没有人怀疑皇后刘娥在皇宫的权威,因为怀疑的那些人,不是被杖责,就是被丢到了废宫之内,自生自灭。
就算是官家最为宠幸的宦官如何?升王的贴身太监又如何?
在刘皇后面前,也不敢说一个不字。
夜风萧萧。
宫城之外,传出了断断续续的鸡鸣声,意味着新的一天即将开始了。这个时候,也是整个苍穹最为漆黑的时候。
景福殿内的几间房舍还亮着灯火。
刘娥正坐在矮榻之上,批阅着奏书。
农事、军事,海贸。
多种多样的国计民生问题,都是急需处理。
当赵官家没有太多精力处置,将之全权授予她来抉择时,刘娥就很好的完成这种工作方式的转变。

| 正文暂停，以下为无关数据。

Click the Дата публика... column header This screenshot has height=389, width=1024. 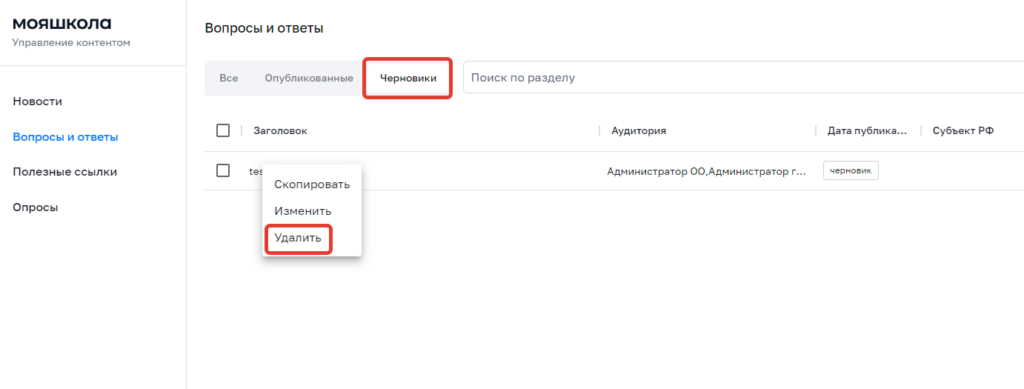click(867, 131)
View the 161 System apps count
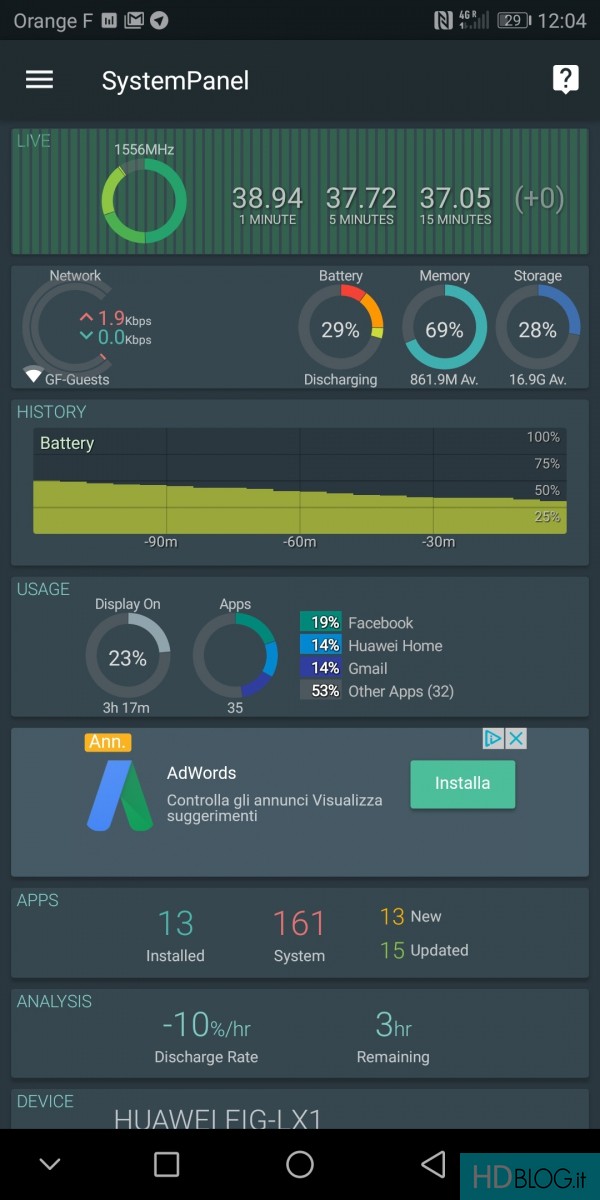This screenshot has width=600, height=1200. tap(299, 934)
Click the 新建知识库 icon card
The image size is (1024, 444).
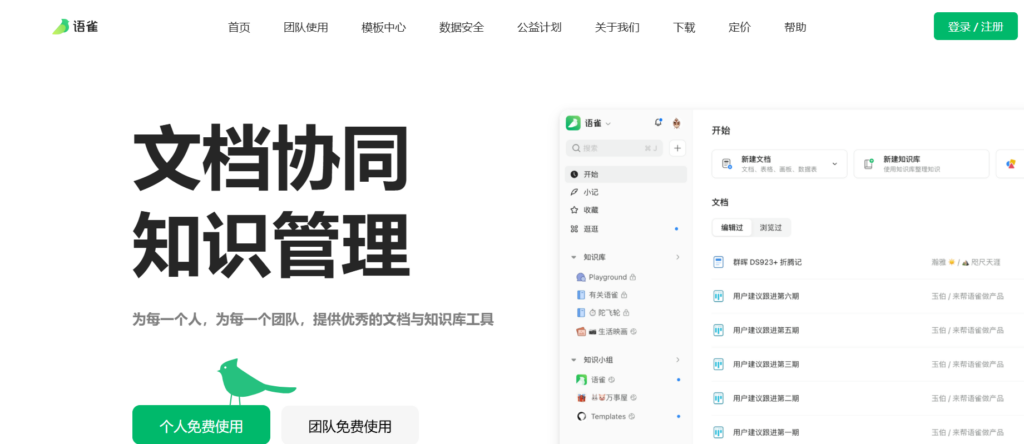[x=868, y=164]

“几更天了?”揉了揉握笔而有些酸痛的手臂,刘娥看向了一旁站立的内侍。
内侍低头道“回皇后的话,刚刚到了五更天。”
刘娥打了个哈欠,将手边的奏书合拢。自昨夜升王离开,她侍奉着赵官家上榻睡觉后,便一直坐在这件屋子,处理朝中公务到现在。
可能是想着假日到了,朝臣们竟一窝蜂的赶在假日前,把该决定、该汇报的事情,纷纷呈上。

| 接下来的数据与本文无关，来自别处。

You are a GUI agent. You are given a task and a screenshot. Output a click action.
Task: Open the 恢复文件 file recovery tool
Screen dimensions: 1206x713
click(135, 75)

即便政事堂挑选的是不少相对重要的,但拿来的奏书,还是非常之多。
而于明日,又是清明之日,赵官家不能外出行动,还得她出面。刘娥便想着趁夜把奏书阅览完成。
这一忙,不知不觉中,竟到了五更天,再有两个时辰,天即大亮了。
刘娥站起身来,望着漆黑的夜色问道“雷允恭到了没?”
内侍急忙回道“雷公公早在两个时辰就到了,现在正于殿外请罪!”
刘娥的眉头皱起,漠然道“让他进来!”
听到皇后召见自己,雷允恭艰难的从台阶上站起。
一瘸一拐的往那亮着的宫房而去,每走一步,比之腿上更为疼痛,乃是心里的惧怕。
自受刘皇后的赏识,得到赵官家的信任,雷允恭记得,刘皇后已经很就没有这么对自己了。
那只能说明一点,他自身一定做了什么触发刘皇后的事情!
跪在台阶上,沉思了两个时辰。
雷允恭左思右想,大致确定了一件事,那就是可能和昨天白日的出城有关。能让刘皇后发这么大火的,只有事关升王之事,而他身为升王的贴身太监,自是难辞其咎。

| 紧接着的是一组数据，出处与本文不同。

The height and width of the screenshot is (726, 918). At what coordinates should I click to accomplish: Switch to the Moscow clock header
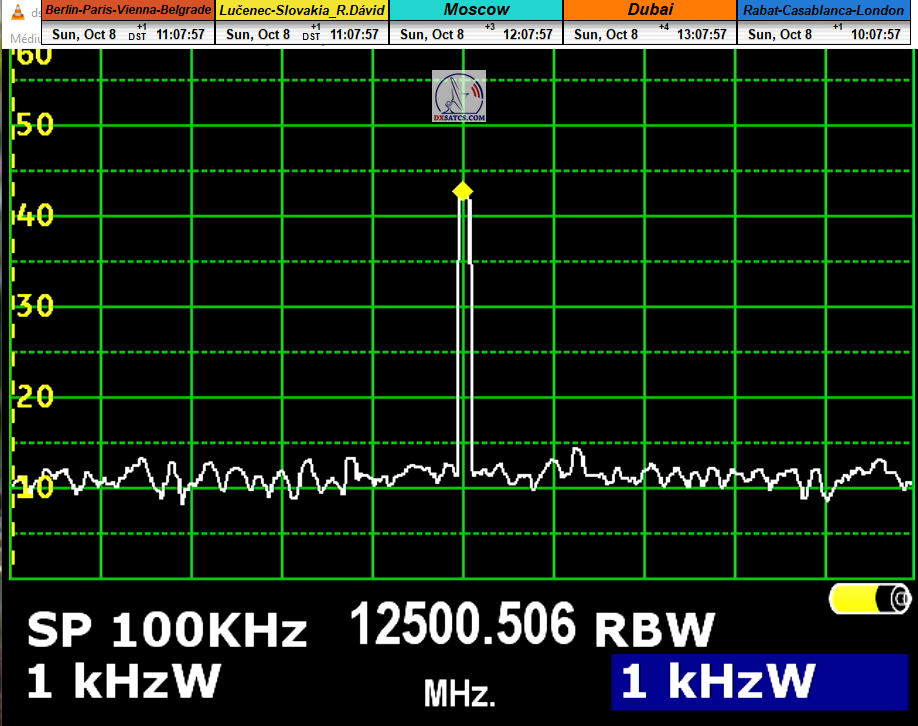[x=476, y=10]
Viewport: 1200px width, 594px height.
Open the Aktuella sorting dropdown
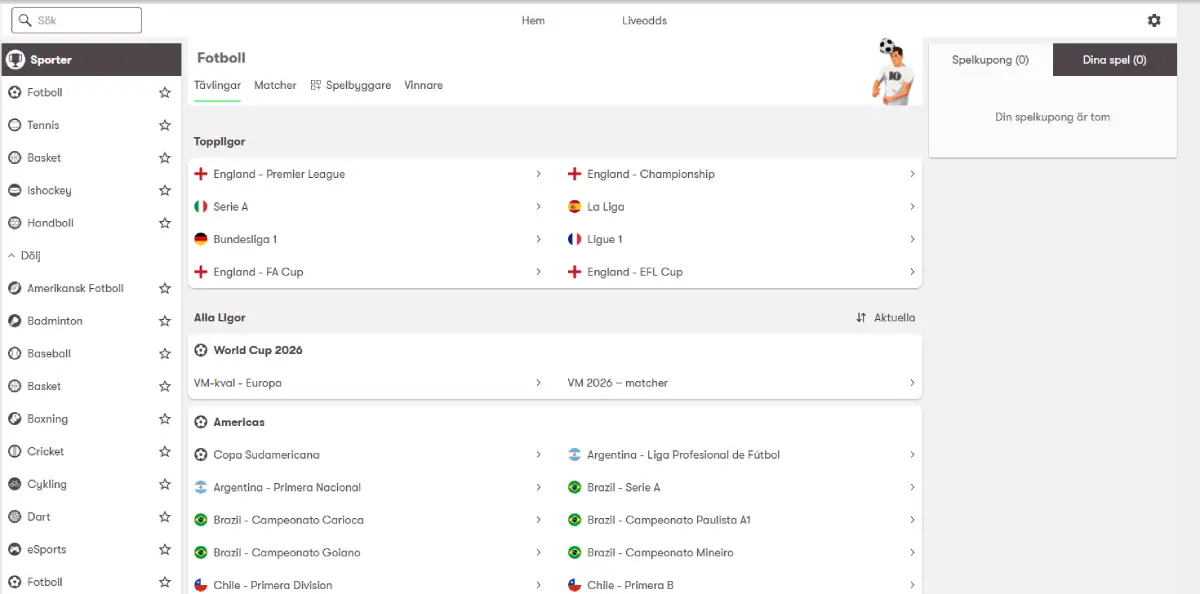click(886, 318)
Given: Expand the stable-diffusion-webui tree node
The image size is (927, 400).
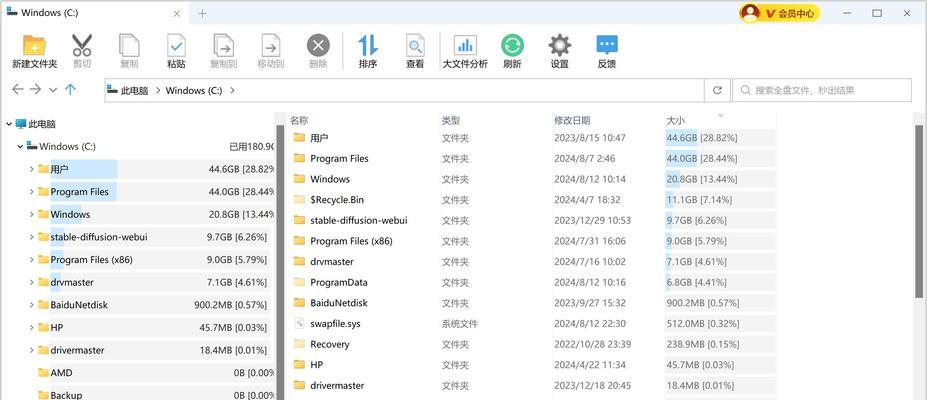Looking at the screenshot, I should (x=31, y=237).
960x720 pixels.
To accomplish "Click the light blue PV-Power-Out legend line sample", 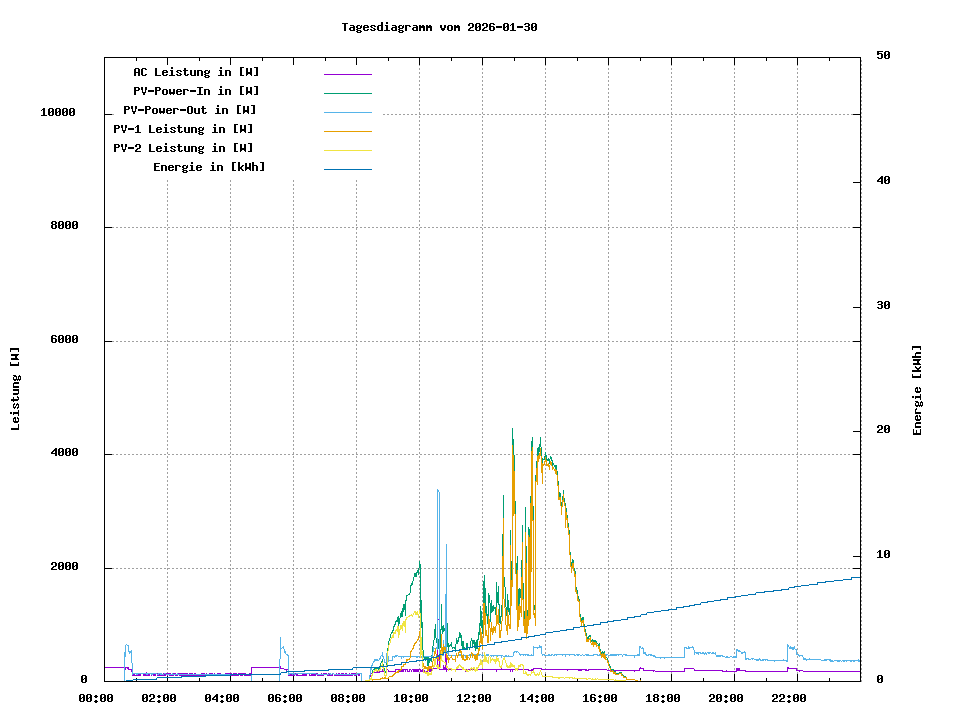I will 347,111.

“事情不能光看表面,谁能晓得皇后在官家面前,对升王出宫之行,似乎很是满意。但于私下,却是大大的不满。也不知升王哪里让皇后生气了……”
雷允恭在抵达刘娥面前之前,还想着是升王赵受益的问题,而当他跪倒皇后刘娥的脚边,听之质问时,背后顿时惊起了冷汗,才发现是自己的问题。
“雷允恭,我问你一句,当日是谁举荐你到升王身边服侍的?”
刘皇后的语气在雷允恭听来,是那样的寒气逼人,这种寒气,连渐渐升暖的春日都无法阻挡。
他恨不得把自己的头和地板融为一体,心中亦知晓,今夜的对话关乎着他的命运,若是回答不慎,可能真的看不到明日的朝阳了。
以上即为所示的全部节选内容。